When it comes to news, we seldom ignore exciting or shocking events far away. But nearest is dearest for truly capturing our attention, if not our hearts.
“What Greeley said is true,” say Campbell and Wolseley in How to Report and Write the News. “Today—as a century ago—the news consumer reads what interests him. This interest has its origin in his expectation of some immediate or delayed benefit.”
What interests you? Perhaps your list includes health, wealth, advancement, safety, achievement, companionship, entertainment, and inspiration.
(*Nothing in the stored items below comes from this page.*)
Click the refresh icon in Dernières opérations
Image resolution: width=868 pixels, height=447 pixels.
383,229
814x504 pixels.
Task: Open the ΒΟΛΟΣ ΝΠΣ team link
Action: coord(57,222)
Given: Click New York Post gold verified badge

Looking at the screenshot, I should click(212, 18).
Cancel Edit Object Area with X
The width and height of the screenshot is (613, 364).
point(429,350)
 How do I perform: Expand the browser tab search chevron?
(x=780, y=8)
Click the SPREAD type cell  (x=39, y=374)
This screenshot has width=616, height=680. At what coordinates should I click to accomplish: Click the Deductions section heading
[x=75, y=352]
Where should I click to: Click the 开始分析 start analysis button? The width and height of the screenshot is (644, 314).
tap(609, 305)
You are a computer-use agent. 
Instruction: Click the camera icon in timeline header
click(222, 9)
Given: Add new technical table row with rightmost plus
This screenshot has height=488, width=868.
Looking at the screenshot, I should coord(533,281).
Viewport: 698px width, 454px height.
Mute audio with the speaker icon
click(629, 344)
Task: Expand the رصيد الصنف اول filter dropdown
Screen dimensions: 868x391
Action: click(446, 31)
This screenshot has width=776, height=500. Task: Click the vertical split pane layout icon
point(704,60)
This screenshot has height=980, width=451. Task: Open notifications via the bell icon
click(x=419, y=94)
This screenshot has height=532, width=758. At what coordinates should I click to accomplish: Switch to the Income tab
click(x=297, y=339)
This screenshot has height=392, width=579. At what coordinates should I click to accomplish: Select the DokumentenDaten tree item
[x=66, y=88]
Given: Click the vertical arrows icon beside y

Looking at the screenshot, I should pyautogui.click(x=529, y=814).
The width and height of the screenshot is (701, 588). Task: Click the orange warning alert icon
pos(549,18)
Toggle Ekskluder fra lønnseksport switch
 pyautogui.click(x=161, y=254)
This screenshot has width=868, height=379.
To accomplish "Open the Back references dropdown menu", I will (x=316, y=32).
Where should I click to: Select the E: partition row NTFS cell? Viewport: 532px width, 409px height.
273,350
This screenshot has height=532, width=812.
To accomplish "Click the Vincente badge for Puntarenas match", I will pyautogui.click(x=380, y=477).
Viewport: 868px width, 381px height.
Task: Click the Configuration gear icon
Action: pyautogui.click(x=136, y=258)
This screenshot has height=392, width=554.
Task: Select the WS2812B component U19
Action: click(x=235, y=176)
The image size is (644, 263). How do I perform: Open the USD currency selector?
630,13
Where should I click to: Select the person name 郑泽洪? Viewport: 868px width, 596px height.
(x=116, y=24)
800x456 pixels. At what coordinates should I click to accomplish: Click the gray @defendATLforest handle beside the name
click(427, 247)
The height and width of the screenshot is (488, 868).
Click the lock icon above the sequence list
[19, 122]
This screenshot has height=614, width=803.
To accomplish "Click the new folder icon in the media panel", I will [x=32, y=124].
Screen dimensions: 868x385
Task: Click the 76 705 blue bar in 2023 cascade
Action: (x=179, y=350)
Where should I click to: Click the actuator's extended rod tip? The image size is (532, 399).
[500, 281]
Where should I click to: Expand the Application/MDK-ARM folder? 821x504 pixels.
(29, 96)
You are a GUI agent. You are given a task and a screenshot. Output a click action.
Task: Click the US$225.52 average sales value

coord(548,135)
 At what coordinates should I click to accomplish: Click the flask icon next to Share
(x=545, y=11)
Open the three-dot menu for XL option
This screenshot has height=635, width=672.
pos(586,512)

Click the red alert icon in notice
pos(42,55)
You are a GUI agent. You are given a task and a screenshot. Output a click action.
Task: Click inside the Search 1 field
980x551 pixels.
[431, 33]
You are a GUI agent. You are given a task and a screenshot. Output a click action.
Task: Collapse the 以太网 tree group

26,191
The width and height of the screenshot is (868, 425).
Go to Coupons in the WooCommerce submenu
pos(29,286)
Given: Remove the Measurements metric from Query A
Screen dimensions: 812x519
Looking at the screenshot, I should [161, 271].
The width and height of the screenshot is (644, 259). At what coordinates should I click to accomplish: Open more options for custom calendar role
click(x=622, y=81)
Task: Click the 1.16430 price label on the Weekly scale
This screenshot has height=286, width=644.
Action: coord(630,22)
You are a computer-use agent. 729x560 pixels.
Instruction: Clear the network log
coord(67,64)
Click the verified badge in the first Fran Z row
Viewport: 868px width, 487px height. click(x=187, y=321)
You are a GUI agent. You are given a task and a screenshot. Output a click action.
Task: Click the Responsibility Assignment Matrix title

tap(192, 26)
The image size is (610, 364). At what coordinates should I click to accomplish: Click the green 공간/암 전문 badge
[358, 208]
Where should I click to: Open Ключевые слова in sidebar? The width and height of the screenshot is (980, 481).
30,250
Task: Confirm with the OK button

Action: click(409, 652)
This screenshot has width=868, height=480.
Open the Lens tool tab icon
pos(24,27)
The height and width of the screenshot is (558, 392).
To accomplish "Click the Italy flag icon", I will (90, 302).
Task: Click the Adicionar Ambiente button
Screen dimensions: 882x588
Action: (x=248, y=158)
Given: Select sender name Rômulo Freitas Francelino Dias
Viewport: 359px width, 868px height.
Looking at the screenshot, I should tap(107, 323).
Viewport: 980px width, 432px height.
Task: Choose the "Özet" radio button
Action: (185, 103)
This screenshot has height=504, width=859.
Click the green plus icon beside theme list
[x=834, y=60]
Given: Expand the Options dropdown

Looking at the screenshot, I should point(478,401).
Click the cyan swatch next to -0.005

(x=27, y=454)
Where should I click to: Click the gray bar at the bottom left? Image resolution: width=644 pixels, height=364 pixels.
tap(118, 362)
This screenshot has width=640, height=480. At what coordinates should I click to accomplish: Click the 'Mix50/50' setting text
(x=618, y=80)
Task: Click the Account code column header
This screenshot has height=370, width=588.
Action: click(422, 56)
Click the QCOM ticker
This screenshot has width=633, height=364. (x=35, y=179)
Whether you’re writing a news story or a press release, a white paper or user manual, a novel, a how-to article, a routine e-mail message or a love letter, you communicate about what you care about.
But will you reader care about it, too? When you write “grand opening tomorrow” or “the scheduling software includes a genetic algorithm,” will your reader care? Ah, that depends on the benefits!
Grand opening tomorrow = products you need, 25% off. Genetic algorithm = less down time, better throughput.
Your attention to unity, coherence and emphasis in your writing will help you show others what you care about. But, if you want your message to be understood and bring about a positive response from your readers, remember nearest-dearest.